**ASSIGNED TASK**: Every single entry that follows must be copied exactly.

EXERCISE DATA section start

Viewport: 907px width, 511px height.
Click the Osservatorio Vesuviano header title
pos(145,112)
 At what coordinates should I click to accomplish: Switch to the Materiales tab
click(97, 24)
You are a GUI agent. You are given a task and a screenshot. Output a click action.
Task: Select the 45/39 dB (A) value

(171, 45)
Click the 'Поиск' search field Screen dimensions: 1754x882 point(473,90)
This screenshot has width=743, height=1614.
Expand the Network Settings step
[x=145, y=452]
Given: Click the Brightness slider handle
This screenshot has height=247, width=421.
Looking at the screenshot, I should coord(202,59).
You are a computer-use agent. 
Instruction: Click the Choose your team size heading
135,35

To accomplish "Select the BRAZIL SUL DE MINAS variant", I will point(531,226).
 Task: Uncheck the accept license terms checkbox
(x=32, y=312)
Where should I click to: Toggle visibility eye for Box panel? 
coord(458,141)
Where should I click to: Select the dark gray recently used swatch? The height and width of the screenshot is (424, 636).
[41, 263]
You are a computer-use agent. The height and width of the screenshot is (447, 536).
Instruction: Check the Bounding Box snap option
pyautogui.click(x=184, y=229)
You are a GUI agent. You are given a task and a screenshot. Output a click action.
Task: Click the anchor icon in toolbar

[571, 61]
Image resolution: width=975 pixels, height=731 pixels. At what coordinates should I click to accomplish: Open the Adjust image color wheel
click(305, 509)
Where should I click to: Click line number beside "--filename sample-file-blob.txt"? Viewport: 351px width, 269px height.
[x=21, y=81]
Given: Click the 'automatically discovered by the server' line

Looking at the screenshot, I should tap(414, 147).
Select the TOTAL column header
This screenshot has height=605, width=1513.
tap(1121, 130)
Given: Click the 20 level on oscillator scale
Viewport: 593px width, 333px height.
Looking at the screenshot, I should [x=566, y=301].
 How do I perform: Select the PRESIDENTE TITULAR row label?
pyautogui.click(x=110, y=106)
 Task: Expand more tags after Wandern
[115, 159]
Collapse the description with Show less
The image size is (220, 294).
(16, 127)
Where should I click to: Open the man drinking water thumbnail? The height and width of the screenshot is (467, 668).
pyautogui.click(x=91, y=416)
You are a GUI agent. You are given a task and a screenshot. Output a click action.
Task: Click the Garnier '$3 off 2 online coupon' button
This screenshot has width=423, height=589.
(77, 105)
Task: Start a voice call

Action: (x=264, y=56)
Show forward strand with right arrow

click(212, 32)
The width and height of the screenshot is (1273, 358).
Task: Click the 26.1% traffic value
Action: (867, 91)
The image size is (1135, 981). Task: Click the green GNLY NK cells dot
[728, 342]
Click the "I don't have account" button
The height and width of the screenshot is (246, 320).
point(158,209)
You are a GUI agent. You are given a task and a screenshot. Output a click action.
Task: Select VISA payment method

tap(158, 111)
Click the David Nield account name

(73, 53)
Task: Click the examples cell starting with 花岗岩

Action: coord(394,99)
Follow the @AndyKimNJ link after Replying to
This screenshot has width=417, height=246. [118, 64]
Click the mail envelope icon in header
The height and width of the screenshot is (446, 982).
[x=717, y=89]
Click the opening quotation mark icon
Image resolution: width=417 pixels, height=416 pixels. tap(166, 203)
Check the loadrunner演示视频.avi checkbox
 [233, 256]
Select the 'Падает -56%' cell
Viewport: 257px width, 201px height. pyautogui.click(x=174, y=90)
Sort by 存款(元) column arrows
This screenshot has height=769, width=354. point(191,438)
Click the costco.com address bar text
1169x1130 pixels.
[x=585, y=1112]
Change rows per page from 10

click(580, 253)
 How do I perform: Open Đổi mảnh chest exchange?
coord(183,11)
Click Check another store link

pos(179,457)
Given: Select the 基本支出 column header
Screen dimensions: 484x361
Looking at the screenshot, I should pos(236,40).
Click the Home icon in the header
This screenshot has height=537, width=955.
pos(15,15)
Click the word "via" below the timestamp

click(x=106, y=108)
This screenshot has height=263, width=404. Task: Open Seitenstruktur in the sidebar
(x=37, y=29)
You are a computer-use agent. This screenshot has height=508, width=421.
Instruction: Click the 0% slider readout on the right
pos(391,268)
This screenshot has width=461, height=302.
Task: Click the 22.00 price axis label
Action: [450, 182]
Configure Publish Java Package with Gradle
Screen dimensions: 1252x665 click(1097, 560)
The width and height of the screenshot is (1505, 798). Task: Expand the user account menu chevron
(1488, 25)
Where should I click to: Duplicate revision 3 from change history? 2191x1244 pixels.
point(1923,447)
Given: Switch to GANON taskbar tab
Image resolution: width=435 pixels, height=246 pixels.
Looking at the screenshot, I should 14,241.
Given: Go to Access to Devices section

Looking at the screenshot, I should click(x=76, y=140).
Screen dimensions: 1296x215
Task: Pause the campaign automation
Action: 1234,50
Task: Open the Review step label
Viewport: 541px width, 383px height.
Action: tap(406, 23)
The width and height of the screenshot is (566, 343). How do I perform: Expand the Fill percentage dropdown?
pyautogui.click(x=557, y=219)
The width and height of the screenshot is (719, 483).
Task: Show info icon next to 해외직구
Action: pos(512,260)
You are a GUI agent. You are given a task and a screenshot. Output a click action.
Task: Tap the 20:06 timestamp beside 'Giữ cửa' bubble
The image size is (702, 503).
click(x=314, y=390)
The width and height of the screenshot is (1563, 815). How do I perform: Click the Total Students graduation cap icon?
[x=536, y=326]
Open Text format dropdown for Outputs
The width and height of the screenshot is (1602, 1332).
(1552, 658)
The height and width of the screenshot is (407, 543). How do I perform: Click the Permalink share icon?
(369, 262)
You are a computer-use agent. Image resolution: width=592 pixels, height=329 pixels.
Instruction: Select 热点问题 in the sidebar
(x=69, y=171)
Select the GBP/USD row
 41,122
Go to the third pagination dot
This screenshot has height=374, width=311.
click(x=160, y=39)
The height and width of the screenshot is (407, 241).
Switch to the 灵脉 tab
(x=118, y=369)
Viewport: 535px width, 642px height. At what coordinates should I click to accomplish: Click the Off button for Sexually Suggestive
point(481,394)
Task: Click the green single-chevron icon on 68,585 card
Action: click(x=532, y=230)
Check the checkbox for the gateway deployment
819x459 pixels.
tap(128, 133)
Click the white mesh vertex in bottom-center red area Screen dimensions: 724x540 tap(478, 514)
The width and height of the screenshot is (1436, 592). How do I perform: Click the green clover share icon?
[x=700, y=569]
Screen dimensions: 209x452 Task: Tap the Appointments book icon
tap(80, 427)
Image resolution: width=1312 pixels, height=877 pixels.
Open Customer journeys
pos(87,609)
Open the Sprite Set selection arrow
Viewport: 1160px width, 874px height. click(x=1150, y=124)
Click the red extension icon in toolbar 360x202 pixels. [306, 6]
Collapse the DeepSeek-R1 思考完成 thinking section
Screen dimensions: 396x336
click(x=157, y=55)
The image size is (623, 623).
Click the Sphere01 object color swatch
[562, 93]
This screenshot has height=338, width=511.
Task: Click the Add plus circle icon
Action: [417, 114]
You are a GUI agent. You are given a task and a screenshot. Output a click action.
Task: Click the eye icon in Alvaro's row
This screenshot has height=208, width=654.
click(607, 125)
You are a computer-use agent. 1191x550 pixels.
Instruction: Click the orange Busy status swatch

EXERCISE DATA section end

**EXERCISE RESULT**:
Viewport: 907px width, 511px height.
Click the Osservatorio Vesuviano header title
pos(145,112)
 At what coordinates should I click to accomplish: Switch to the Materiales tab
click(97, 24)
You are a GUI agent. You are given a task and a screenshot. Output a click action.
Task: Select the 45/39 dB (A) value

(171, 45)
Click the 'Поиск' search field Screen dimensions: 1754x882 point(473,90)
This screenshot has width=743, height=1614.
Expand the Network Settings step
[x=145, y=452]
Given: Click the Brightness slider handle
This screenshot has height=247, width=421.
Looking at the screenshot, I should coord(202,59).
You are a computer-use agent. 
Instruction: Click the Choose your team size heading
135,35

To accomplish "Select the BRAZIL SUL DE MINAS variant", I will point(531,226).
 Task: Uncheck the accept license terms checkbox
(x=32, y=312)
Where should I click to: Toggle visibility eye for Box panel? 
coord(458,141)
Where should I click to: Select the dark gray recently used swatch? The height and width of the screenshot is (424, 636).
[41, 263]
You are a computer-use agent. The height and width of the screenshot is (447, 536).
Instruction: Check the Bounding Box snap option
pyautogui.click(x=184, y=229)
You are a GUI agent. You are given a task and a screenshot. Output a click action.
Task: Click the anchor icon in toolbar

[571, 61]
Image resolution: width=975 pixels, height=731 pixels. At what coordinates should I click to accomplish: Open the Adjust image color wheel
click(305, 509)
Where should I click to: Click line number beside "--filename sample-file-blob.txt"? Viewport: 351px width, 269px height.
[x=21, y=81]
Given: Click the 'automatically discovered by the server' line

Looking at the screenshot, I should tap(414, 147).
Select the TOTAL column header
This screenshot has height=605, width=1513.
tap(1121, 130)
Given: Click the 20 level on oscillator scale
Viewport: 593px width, 333px height.
Looking at the screenshot, I should [x=566, y=301].
 How do I perform: Select the PRESIDENTE TITULAR row label?
pyautogui.click(x=110, y=106)
 Task: Expand more tags after Wandern
[115, 159]
Collapse the description with Show less
The image size is (220, 294).
(16, 127)
Where should I click to: Open the man drinking water thumbnail? The height and width of the screenshot is (467, 668).
pyautogui.click(x=91, y=416)
You are a GUI agent. You are given a task and a screenshot. Output a click action.
Task: Click the Garnier '$3 off 2 online coupon' button
This screenshot has width=423, height=589.
(77, 105)
Task: Start a voice call

Action: (x=264, y=56)
Show forward strand with right arrow

click(212, 32)
The width and height of the screenshot is (1273, 358).
Task: Click the 26.1% traffic value
Action: (867, 91)
The image size is (1135, 981). Task: Click the green GNLY NK cells dot
[728, 342]
Click the "I don't have account" button
The height and width of the screenshot is (246, 320).
point(158,209)
You are a GUI agent. You are given a task and a screenshot. Output a click action.
Task: Select VISA payment method

tap(158, 111)
Click the David Nield account name

(73, 53)
Task: Click the examples cell starting with 花岗岩

Action: coord(394,99)
Follow the @AndyKimNJ link after Replying to
This screenshot has width=417, height=246. [118, 64]
Click the mail envelope icon in header
The height and width of the screenshot is (446, 982).
[x=717, y=89]
Click the opening quotation mark icon
Image resolution: width=417 pixels, height=416 pixels. tap(166, 203)
Check the loadrunner演示视频.avi checkbox
 [233, 256]
Select the 'Падает -56%' cell
Viewport: 257px width, 201px height. pyautogui.click(x=174, y=90)
Sort by 存款(元) column arrows
This screenshot has height=769, width=354. point(191,438)
Click the costco.com address bar text
1169x1130 pixels.
[x=585, y=1112]
Change rows per page from 10

click(580, 253)
 How do I perform: Open Đổi mảnh chest exchange?
coord(183,11)
Click Check another store link

pos(179,457)
Given: Select the 基本支出 column header
Screen dimensions: 484x361
Looking at the screenshot, I should pos(236,40).
Click the Home icon in the header
This screenshot has height=537, width=955.
pos(15,15)
Click the word "via" below the timestamp

click(x=106, y=108)
This screenshot has height=263, width=404. Task: Open Seitenstruktur in the sidebar
(x=37, y=29)
You are a computer-use agent. This screenshot has height=508, width=421.
Instruction: Click the 0% slider readout on the right
pos(391,268)
This screenshot has width=461, height=302.
Task: Click the 22.00 price axis label
Action: [450, 182]
Configure Publish Java Package with Gradle
Screen dimensions: 1252x665 click(1097, 560)
The width and height of the screenshot is (1505, 798). Task: Expand the user account menu chevron
(1488, 25)
Where should I click to: Duplicate revision 3 from change history? 2191x1244 pixels.
point(1923,447)
Given: Switch to GANON taskbar tab
Image resolution: width=435 pixels, height=246 pixels.
Looking at the screenshot, I should 14,241.
Given: Go to Access to Devices section

Looking at the screenshot, I should click(x=76, y=140).
Screen dimensions: 1296x215
Task: Pause the campaign automation
Action: 1234,50
Task: Open the Review step label
Viewport: 541px width, 383px height.
Action: tap(406, 23)
The width and height of the screenshot is (566, 343). How do I perform: Expand the Fill percentage dropdown?
pyautogui.click(x=557, y=219)
The width and height of the screenshot is (719, 483).
Task: Show info icon next to 해외직구
Action: pos(512,260)
You are a GUI agent. You are given a task and a screenshot. Output a click action.
Task: Tap the 20:06 timestamp beside 'Giữ cửa' bubble
The image size is (702, 503).
click(x=314, y=390)
The width and height of the screenshot is (1563, 815). How do I perform: Click the Total Students graduation cap icon?
[x=536, y=326]
Open Text format dropdown for Outputs
The width and height of the screenshot is (1602, 1332).
(1552, 658)
The height and width of the screenshot is (407, 543). How do I perform: Click the Permalink share icon?
(369, 262)
You are a computer-use agent. Image resolution: width=592 pixels, height=329 pixels.
Instruction: Select 热点问题 in the sidebar
(x=69, y=171)
Select the GBP/USD row
 41,122
Go to the third pagination dot
This screenshot has height=374, width=311.
click(x=160, y=39)
The height and width of the screenshot is (407, 241).
Switch to the 灵脉 tab
(x=118, y=369)
Viewport: 535px width, 642px height. At what coordinates should I click to accomplish: Click the Off button for Sexually Suggestive
point(481,394)
Task: Click the green single-chevron icon on 68,585 card
Action: click(x=532, y=230)
Check the checkbox for the gateway deployment
819x459 pixels.
tap(128, 133)
Click the white mesh vertex in bottom-center red area Screen dimensions: 724x540 tap(478, 514)
The width and height of the screenshot is (1436, 592). How do I perform: Click the green clover share icon?
[x=700, y=569]
Screen dimensions: 209x452 Task: Tap the Appointments book icon
tap(80, 427)
Image resolution: width=1312 pixels, height=877 pixels.
Open Customer journeys
pos(87,609)
Open the Sprite Set selection arrow
Viewport: 1160px width, 874px height. click(x=1150, y=124)
Click the red extension icon in toolbar 360x202 pixels. [306, 6]
Collapse the DeepSeek-R1 思考完成 thinking section
Screen dimensions: 396x336
click(x=157, y=55)
The image size is (623, 623).
Click the Sphere01 object color swatch
[562, 93]
This screenshot has height=338, width=511.
Task: Click the Add plus circle icon
Action: [417, 114]
You are a GUI agent. You are given a task and a screenshot. Output a click action.
Task: Click the eye icon in Alvaro's row
This screenshot has height=208, width=654.
click(607, 125)
You are a computer-use agent. 1191x550 pixels.
Instruction: Click the orange Busy status swatch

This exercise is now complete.